**Task objective:**
Although the entries hold pictures, only their words are printed back, exactly as given.

(Saved entries)
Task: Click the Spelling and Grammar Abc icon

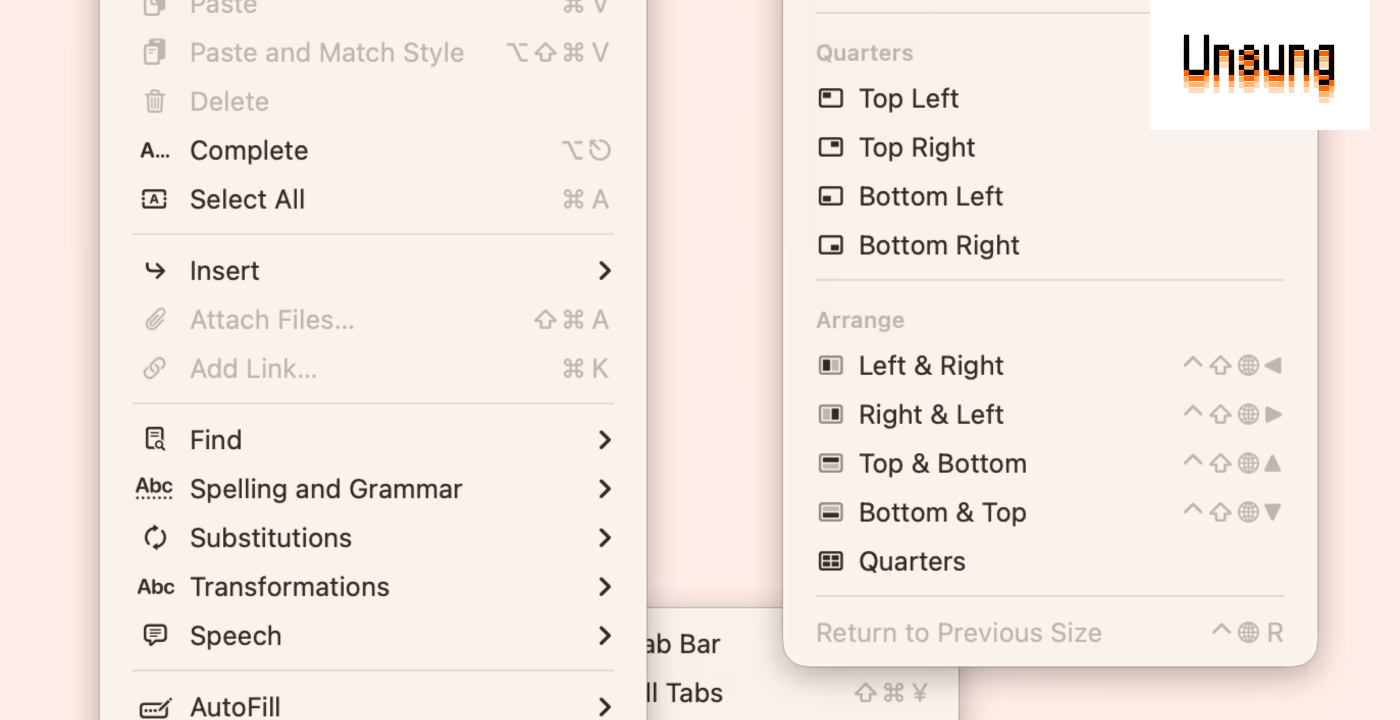Action: point(155,488)
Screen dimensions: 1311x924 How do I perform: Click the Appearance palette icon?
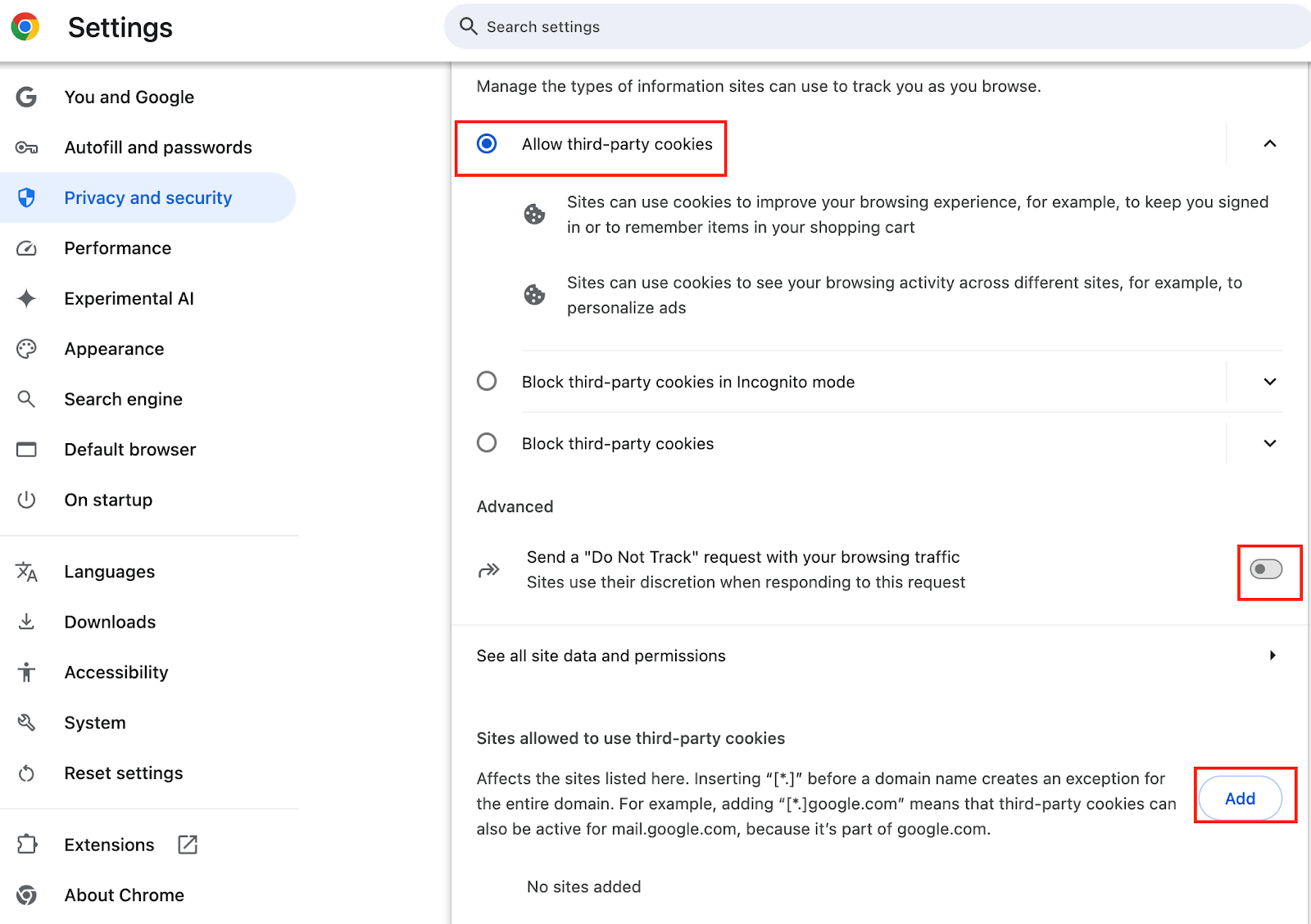point(26,349)
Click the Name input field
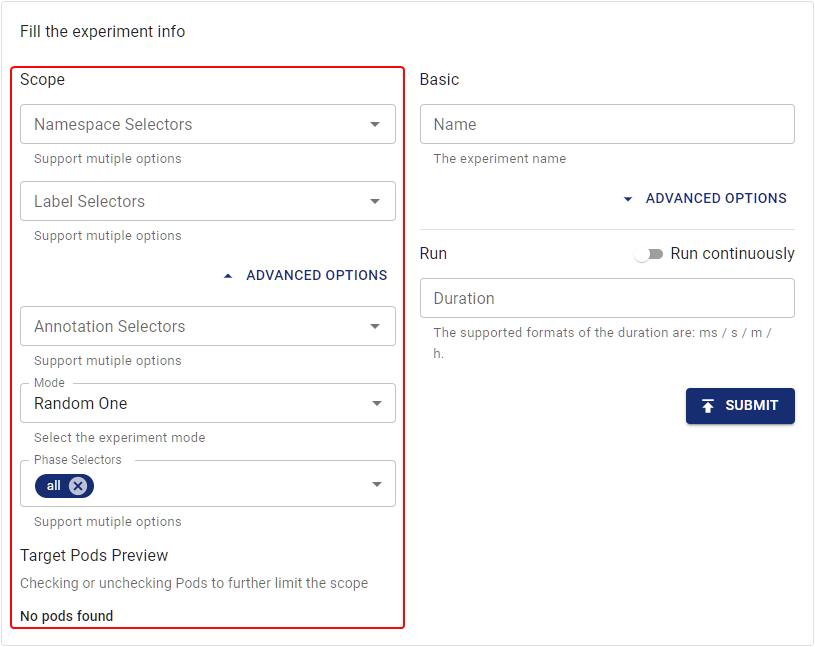 point(607,124)
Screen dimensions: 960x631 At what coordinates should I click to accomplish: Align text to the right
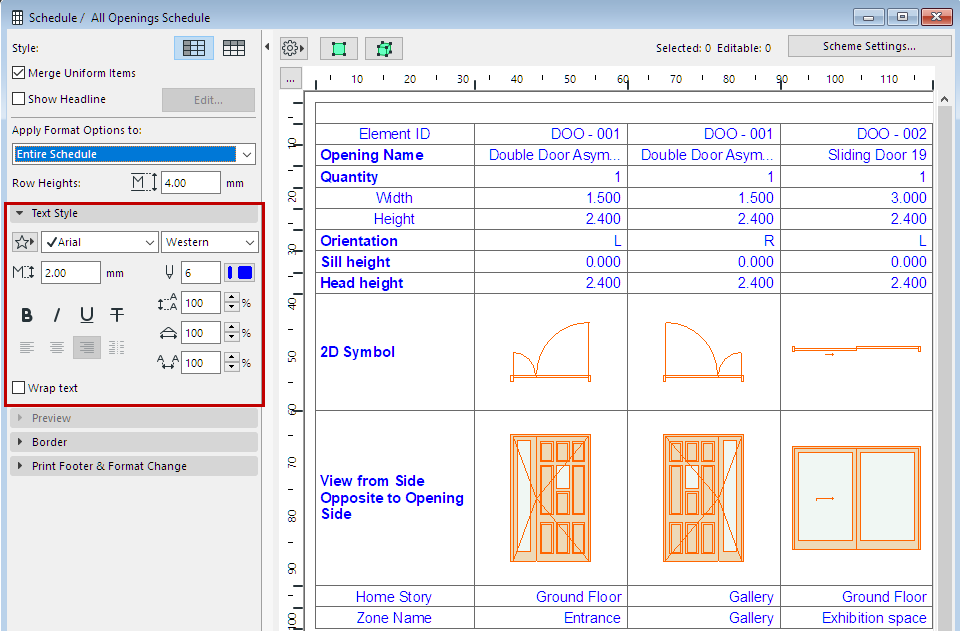click(x=87, y=347)
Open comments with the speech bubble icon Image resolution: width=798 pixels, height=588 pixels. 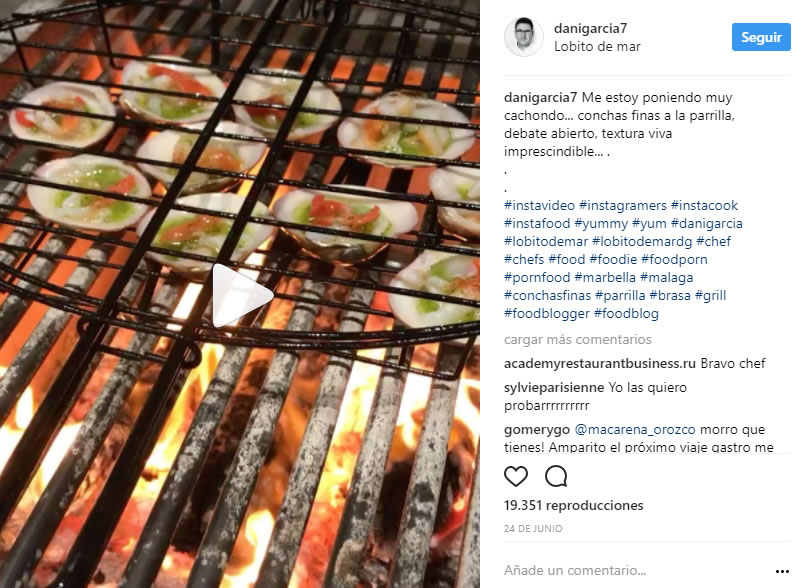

**Task answer:**
Task: Click the Spelling and Grammar Abc icon

Action: point(155,488)
Screen dimensions: 1311x924 How do I perform: Click the Appearance palette icon?
point(26,349)
Click the Name input field
 point(607,124)
Screen dimensions: 960x631 At what coordinates should I click to accomplish: Align text to the right
click(x=87, y=347)
Open comments with the speech bubble icon Image resolution: width=798 pixels, height=588 pixels. 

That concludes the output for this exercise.